Right now, many hospitals can only see the information in their own systems or in systems they partner with. There is no national information “highway system” connecting doctors, hospitals, insurers, and public health agencies. At best, information in our nation’s health system operates like parallel roads that don’t intersect. What is needed is a single on-ramp for each “driver” to get on the highway and connect to any other destination. And, by the way, those drivers should include more than just doctors, hospitals, and insurers; they should also include consumers who have been largely left out of the loop.
Earlier this year, the federal Office of the National Coordinator for Health Information Technology (ONC) published its first version of the Trusted Exchange Framework and Common Agreement (TEFCA). The goal of TEFCA is to achieve seamless and efficient nationwide exchange of digitized health information to improve the health and care of U.S. consumers. You may be familiar with the existing Health Information Exchanges or “HIEs” that operate in some regions. What makes TEFCA different – and important – is that for the first time the U.S. is poised to realize nationwide exchange of health data. Basically, the technological magic behind the curtain will put critical information at the fingertips of doctors and others across the country to facilitate the best care possible.

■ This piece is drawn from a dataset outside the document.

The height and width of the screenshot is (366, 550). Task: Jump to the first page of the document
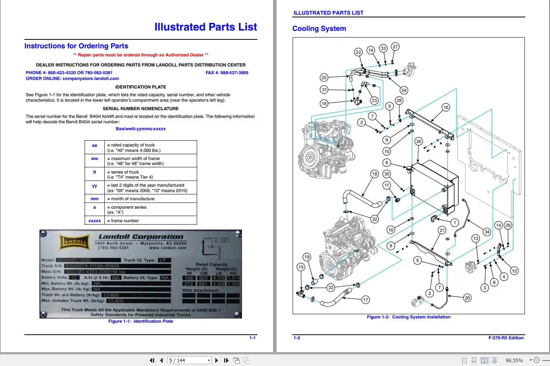tap(152, 360)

You might ask, why isn’t the country there yet? After all, we have been able to use debit cards in ATMs across the nation for decades. Yet our complex health care system has a number of challenges. It is fragmented, has a lot of players, technology is expensive, and data is a valuable commodity in today’s society.
TEFCA is intended to kick-start a national information network through federal funding for the initial infrastructure. In tandem, the ONC Cures Act final rule is intended to prevent so called “information blocking” by providers and ensure that the data requests are answered. Complexity will remain a challenge for years to come, but through TEFCA, the roads are being built.
ONC also established a cooperative agreement with The Sequoia Project that will serve as the “Recognized Coordinating Entity” or “RCE” that will oversee the governance, compliance, and business operations of TEFCA. Once launched, the RCE will enter into the “Common Agreement” with a handful of “Qualified Health Information Networks” or “QHINs” that establishes a minimum set of expectations like what types of data they have to make available and what privacy and security standards they will meet. In turn, the QHINs will offer services under consistent terms to providers, payers and other entities (called “Participants” and “Subparticipants”) to facilitate the electronic processes and legal framework.
For consumers, this means that there will be new ways to access their health information safely and securely. For example, after meeting the requirements of the Common Agreement, third-party applications or “apps” can join a QHIN. Thus, an individual who wears a fitness tracker can choose to have that information shared with a health care provider or health insurance provider to track progress on exercise goals for reducing diabetic complications. Or likewise, the app could request information on test results or office notes from the health care provider or health insurance provider on behalf of the consumer as value-added services. These are just two examples, and more benefits will be available once the system is up-and-running.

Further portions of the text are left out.